Convertible Loan Notes

10 September 2023

Convertible loans are a way for early stage companies to raise money from investors, usually ahead of a full funding round. Investors benefit by getting a discounted rate on their converted share price as a result of investing early in the company, whilst the company is able to secure investment without immediately giving away large amounts of equity.

What is a convertible loan note?

A convertible loan note (CLN) is the most common instrument used for agreeing convertible loans. The CLN is a short-term loan that is then converted into equity shares at a later date, generally in the event of a further funding round. Early stage companies can use CLNs to raise working capital as their company grows, as an alternative to a standard loan or equity investment.

Although the loan will normally be converted into equity, some CLN terms also allow for the loan to be repaid instead under certain conditions.

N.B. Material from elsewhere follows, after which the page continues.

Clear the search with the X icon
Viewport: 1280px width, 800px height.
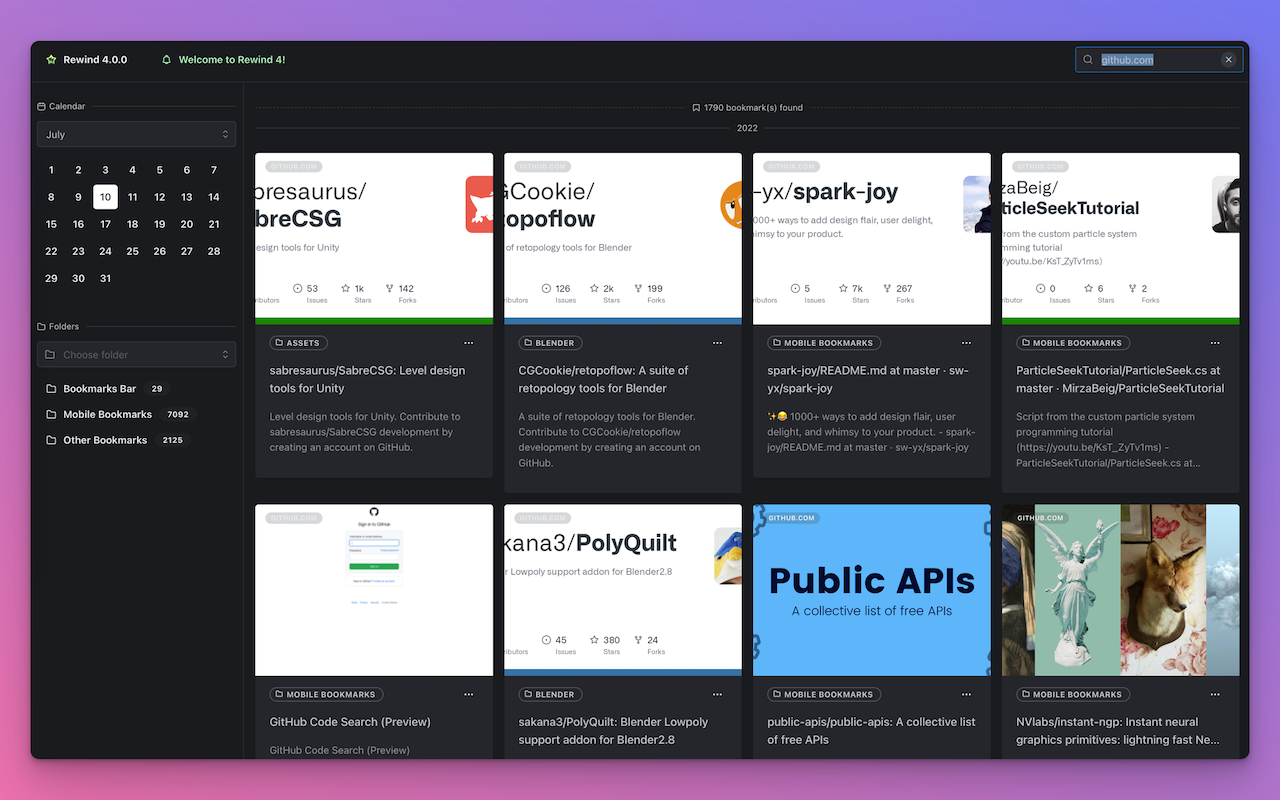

When is the loan converted into equity?

The company and the investor will agree at the outset the conditions upon which the loan will convert. Usually this will be on a qualifying funding round – the parties will set a minimum figure to be raised in order for the conversion to be triggered.

There is typically also an agreed upon period within which the qualifying funding must be raised – often 12-24 months after the investment. If the funding target is not reached by the end of this period, the debt can then either be redeemed or converted at a pre-agreed share price.

How is the share price agreed?

The final conversion price is not decided when the CLN is issued, although there may be a maximum share price stipulated in the CLN. Instead, price per share is determined at the point at which the conversion is triggered, usually at a funding round.

Delaying the valuation of the company until this funding round gives the share price time to increase as the company grows. This is useful to the company since it can reduce the amount of equity they are obliged to issue (and so minimise dilution for shareholders). The investor still benefits from a discounted share price compared to later investors.

Do Convertible Loan Notes accrue interest?

CLNs can accrue interest during the period leading up to their conversion. The interest rate is agreed between the parties. But it generally reflects the level of risk for the investor – which is considered high for early stage companies since they are unlikely to be profitable or have significant assets. 

Interest is either payable as it accrues or it can be added to the principal amount and either repaid or turned into shares upon conversion. 

Are they secured?

Some CLNs are secured against company assets to protect the investor’s interests. However, since  CLNs are generally seen as an advance payment for shares, rather than a loan, many are unsecured. Instead, the company promises to either pay back the loan or issue the amount of equity.

What are the benefits of a convertible loan for a company?

The benefits of a convertible loan for a company include:

  • A fast and inexpensive method of securing working capital until they can do a full funding round.
  • Interest payments can be deferred and offered as convertible equity, taking pressure off the company’s cash flow.
  • It is easier to find investors, since CLNs offer the investor more control and a better yield than a traditional debt.
  • In some cases the option for the loan to be redeemed, rather than converted, means that the current shareholders can avoid giving away equity if the company can find a way to repay the loan.

What are the benefits of a convertible loan for an investor?

The benefits of a convertible loan for an investor are:

  • A discounted share price when their loan is converted into equity, based on the market valuation at that time.
  • If the company doesn’t perform as well as expected, the loan can be redeemed rather than converted into equity, safeguarding the investment.
  • CLNs can include a valuation cap to decide the maximum share price that the loans can be converted for. This protects the investor in the situation where the company rapidly increases in value during the loan period.
  • In the event of insolvency, the investors are in a stronger position than if they held equity, since debt is ranked higher than equity in this situation.

The contents of this article do not constitute legal advice and are provided for general information purposes only.